Sigma Global Corporation, an upcoming oil and gas company whose core business is to evaluate profitable oil and gas lease options, is pleased to provide shareholders pro forma projections to assist them in evaluating an investment in the Company.
“In an effort to better serve our investors we have taken the time to put together pro forma projections for the company based on projected oil production.” Said Brian Conrad, Sigma Global’s CEO. “We have a scalable, realistic business plan that will mature through organic growth. I have personally seed funded the company and have a vested interest in its success. The name change to Pradera Energy and the re-structuring should also be completed in short order.”
Sigma Global Corporation began marketing to consumers as Sigma Medical (DTEC) on July 1st, 2004, through a merger with Sigma RX, LP, and changed its name and symbol to Sigma Global Corporation (SGGC). The company’s attorney has filed the required paper work with the state and is awaiting the return of the filings for the new name change of Pradera Energy Corporation and as a result will soon obtain a new CUSIP number and trading symbol.

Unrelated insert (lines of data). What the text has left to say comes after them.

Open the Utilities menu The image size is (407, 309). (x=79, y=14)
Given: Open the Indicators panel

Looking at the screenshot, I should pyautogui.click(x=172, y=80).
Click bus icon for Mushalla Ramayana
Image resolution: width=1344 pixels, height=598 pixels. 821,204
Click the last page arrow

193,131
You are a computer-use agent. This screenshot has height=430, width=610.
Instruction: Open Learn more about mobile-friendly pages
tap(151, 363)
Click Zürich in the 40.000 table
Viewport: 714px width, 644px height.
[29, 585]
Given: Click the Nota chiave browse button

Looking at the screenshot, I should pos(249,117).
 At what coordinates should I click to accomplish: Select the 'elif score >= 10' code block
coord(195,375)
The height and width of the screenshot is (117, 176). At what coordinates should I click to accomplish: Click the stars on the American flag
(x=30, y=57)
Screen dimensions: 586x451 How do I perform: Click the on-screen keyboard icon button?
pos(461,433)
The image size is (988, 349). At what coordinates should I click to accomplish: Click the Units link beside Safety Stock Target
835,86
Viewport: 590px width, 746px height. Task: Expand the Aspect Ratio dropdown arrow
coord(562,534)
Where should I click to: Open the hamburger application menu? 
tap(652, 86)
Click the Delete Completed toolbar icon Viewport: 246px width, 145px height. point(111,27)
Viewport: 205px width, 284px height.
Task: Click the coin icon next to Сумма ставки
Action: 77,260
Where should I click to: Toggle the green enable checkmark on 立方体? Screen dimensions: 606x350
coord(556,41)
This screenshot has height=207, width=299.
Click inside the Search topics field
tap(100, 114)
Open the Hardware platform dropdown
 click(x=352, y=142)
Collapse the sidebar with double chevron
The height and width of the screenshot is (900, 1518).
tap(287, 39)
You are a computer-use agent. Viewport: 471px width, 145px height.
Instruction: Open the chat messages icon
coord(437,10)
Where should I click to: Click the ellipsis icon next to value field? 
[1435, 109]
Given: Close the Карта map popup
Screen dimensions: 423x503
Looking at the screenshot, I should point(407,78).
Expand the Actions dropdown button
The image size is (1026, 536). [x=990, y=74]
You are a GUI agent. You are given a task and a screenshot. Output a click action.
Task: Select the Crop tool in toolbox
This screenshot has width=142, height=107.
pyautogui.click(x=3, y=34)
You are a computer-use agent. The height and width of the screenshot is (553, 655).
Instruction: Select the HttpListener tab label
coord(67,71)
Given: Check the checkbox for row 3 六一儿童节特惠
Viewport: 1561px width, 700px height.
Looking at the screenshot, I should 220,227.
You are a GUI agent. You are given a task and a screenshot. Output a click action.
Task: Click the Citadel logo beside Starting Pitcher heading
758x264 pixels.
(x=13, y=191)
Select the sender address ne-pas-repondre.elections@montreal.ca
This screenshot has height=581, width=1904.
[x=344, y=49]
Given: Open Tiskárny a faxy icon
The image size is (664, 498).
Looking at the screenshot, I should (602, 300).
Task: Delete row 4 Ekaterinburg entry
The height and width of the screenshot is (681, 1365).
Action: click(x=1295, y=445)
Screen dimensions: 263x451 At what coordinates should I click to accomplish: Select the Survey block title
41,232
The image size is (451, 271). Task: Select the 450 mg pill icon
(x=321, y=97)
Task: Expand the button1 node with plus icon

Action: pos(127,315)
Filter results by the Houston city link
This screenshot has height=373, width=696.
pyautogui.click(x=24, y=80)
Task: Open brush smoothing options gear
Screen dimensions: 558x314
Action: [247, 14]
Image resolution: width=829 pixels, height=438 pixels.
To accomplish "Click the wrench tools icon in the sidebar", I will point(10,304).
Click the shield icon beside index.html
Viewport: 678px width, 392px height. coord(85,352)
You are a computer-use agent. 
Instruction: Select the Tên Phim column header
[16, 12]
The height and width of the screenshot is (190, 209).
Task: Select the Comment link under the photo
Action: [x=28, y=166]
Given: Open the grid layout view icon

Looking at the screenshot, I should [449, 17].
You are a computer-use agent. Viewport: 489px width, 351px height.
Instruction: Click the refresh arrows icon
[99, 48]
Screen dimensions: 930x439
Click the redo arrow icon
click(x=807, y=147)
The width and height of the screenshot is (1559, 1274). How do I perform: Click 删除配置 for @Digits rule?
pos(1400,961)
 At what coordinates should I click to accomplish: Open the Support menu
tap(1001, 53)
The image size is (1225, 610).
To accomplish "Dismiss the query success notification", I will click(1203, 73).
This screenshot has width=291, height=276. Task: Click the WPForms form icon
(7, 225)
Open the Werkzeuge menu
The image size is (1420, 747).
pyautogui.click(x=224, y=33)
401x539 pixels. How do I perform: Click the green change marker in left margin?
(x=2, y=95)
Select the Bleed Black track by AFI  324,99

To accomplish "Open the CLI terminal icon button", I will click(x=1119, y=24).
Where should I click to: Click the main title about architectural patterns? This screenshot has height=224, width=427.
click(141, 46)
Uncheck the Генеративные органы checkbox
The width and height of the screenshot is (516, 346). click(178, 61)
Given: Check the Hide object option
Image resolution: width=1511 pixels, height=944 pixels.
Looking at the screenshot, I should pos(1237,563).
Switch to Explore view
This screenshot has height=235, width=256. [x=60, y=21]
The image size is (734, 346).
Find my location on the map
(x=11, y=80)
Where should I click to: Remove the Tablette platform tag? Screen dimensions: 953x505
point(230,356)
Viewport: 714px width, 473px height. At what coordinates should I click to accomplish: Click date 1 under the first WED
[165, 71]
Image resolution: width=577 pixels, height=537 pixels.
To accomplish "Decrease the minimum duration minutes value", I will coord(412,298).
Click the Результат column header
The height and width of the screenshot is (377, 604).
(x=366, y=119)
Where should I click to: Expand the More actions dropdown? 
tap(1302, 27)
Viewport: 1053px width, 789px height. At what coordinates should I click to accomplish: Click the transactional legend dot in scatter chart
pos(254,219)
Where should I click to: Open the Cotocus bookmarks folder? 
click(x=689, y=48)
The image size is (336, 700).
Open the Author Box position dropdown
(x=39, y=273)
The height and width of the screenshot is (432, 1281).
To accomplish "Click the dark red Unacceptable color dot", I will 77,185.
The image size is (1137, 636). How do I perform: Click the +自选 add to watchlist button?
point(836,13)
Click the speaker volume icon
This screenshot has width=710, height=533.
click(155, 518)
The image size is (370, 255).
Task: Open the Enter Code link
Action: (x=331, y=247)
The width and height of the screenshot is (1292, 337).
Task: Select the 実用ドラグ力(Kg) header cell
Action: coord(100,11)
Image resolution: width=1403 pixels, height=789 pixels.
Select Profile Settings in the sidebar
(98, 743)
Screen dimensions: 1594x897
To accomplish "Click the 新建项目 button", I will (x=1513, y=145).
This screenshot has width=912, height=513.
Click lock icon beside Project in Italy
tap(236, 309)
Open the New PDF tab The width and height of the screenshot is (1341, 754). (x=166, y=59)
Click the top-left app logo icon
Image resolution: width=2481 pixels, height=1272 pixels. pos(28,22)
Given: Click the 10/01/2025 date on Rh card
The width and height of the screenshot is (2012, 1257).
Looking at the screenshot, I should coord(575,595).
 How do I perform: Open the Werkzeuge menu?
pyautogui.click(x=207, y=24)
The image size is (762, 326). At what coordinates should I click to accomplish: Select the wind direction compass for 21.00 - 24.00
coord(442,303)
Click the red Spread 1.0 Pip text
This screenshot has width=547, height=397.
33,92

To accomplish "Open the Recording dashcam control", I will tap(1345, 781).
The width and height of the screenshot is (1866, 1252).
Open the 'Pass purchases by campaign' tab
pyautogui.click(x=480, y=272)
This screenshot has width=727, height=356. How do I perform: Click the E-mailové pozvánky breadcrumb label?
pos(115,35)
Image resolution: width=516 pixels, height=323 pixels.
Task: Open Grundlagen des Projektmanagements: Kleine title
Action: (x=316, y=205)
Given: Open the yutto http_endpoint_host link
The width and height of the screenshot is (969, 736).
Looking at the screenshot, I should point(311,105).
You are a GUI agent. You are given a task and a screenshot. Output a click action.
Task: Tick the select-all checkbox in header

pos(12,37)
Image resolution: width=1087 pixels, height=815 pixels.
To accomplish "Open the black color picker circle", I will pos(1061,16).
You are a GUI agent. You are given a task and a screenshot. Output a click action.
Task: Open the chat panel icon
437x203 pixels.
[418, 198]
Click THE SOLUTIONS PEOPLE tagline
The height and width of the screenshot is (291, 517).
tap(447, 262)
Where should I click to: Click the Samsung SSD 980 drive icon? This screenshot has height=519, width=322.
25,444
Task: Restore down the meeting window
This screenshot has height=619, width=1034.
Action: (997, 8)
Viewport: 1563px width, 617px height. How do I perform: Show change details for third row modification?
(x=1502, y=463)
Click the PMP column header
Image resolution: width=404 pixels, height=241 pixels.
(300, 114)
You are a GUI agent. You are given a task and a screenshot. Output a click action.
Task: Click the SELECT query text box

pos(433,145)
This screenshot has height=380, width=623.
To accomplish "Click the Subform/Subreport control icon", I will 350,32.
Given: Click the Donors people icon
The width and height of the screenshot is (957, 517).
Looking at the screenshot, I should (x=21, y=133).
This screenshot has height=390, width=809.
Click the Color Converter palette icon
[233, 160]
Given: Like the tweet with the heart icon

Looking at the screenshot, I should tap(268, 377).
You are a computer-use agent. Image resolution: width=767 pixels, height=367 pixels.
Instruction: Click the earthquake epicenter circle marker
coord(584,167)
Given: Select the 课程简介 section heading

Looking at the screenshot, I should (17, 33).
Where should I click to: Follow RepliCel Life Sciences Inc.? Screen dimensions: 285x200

Once the fundamental change is complete, the company anticipates the capital structure to be under 650M shares of outstanding with a float under 270M shares. The anticipated numbers may reflect current and short-term future financings on a fainter basis. With all past financings being non-toxic, those have or will be used to accelerate the repair and drilling for additional wells. Any additional funding will allow for security for potential future leases and is included in the above numbers. Once the changes have taken place the company will begin the process to file its form 15c211. When revenue dictates and after the changes take place they will move towards becoming fully reporting.
The company expects to have 3 working wells by the end of this current quarter. They anticipate a net production of 50 to 60 per day by fiscal year end and the number of production days is expected to be about 340 days per year.
The projections are based on crude oil futures of $90 per barrel and an average cost of approximately $20.00 per barrel. The company expects to generate $1.4 million net earnings in fiscal 2009 based on anticipated revenue costs and not on additional opportunities they plan to acquire.